26 June 2007

cheney fodder - part three...

Flipping channels I briefly landed on Chris Matthews' program today. It was long enough to hear Ann Coulter say something along the following: Bush is brilliant on the war on terror and Iraq but his domestic policies are a disaster.

duh!

In today's Washington Post installment of Jo Becker and Barton Gellman's report on Cheney's power, A Strong Push From Backstage they discuss Cheney's hands are in everything, not just foreign affairs.
Scores of interviews with advisers to the president and vice president, as well as with other senior officials throughout the government, offer a backstage view of how the Bush White House operates. The president is "the decider," as Bush puts it, but the vice president often serves up his menu of choices.

Cheney led a group that winnowed the president's list of potential Supreme Court nominees. Cheney resolved a crisis in the space program after the Columbia shuttle disaster. Cheney fashioned a controversial truce between the legislative and executive branches -- and averted resignations at the top of the Justice Department and the FBI -- over the right of law enforcement authorities to investigate political corruption in Congress.
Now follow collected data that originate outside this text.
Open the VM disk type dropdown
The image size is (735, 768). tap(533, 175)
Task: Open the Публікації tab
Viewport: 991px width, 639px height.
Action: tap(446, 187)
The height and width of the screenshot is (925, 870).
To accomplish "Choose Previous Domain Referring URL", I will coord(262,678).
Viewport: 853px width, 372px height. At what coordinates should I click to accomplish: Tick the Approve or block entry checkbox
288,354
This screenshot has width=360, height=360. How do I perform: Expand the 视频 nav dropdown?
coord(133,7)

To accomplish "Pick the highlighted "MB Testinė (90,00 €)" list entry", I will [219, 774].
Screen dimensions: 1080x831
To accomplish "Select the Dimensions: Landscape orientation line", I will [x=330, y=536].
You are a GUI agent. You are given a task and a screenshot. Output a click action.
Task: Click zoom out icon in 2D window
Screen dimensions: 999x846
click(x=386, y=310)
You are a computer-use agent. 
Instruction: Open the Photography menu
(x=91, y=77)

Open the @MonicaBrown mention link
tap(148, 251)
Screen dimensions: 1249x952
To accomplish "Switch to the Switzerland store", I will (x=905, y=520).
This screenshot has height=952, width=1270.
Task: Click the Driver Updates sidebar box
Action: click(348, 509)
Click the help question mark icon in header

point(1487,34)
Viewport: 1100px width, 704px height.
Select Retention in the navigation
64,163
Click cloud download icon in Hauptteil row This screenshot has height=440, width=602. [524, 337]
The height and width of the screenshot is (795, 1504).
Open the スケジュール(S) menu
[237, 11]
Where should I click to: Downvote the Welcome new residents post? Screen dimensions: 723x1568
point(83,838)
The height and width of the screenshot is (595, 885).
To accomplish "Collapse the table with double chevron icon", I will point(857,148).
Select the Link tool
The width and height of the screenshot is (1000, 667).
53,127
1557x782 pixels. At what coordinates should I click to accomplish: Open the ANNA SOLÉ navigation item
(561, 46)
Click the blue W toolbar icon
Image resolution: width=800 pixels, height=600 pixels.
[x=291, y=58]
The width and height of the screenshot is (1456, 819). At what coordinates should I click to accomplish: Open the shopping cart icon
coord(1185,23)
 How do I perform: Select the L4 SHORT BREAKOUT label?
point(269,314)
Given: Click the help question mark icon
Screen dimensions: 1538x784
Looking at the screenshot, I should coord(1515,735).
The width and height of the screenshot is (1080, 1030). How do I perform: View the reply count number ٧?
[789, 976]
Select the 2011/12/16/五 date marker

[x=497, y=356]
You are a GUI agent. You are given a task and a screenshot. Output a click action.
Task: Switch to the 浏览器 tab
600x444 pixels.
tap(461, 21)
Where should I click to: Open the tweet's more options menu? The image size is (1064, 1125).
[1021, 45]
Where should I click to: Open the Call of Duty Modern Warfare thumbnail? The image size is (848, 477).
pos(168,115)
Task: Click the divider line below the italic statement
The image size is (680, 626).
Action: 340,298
And it was Cheney who served as the guardian of conservative orthodoxy on budget and tax matters. He shaped and pushed through Bush's tax cuts, blunting the influence of Federal Reserve Chairman Alan Greenspan, a longtime friend, and of Cabinet rivals he had played a principal role in selecting. He managed to overcome the president's "compassionate conservative" resistance to multiple breaks for the wealthy. He even orchestrated a decision to let a GOP senator switch parties -- giving control of the chamber to Democrats -- rather than meet the senator's demand for billions of dollars in new spending.

The article continues to explain all of the back door kitchen cabinet maneuvering that Cheney is really good at accomplishing.

One of the most telling lines in the article is that The president is "the decider," as Bush puts it, but the vice president often serves up his menu of choices. He manipulates just about everything that goes on in the White House and what gets to the president. And at all times, Cheney is the last person that talks to the president before any announcement of major policy is made, even minor policy.

This is frightening for a big reason. If Mr. Cheney is the one controlling everything, does that mean that Bush is really a dolt? Unaware? Oblivious? Nescient?

AND if this is true, then is Coulter's statement about Bush's domestic policies being a disaster cause for greater concern? Certainly, her belief that the tactics of the War on terror are delusional. Using delusional is being kind.

This may be one of the times when it is okay to say, f***...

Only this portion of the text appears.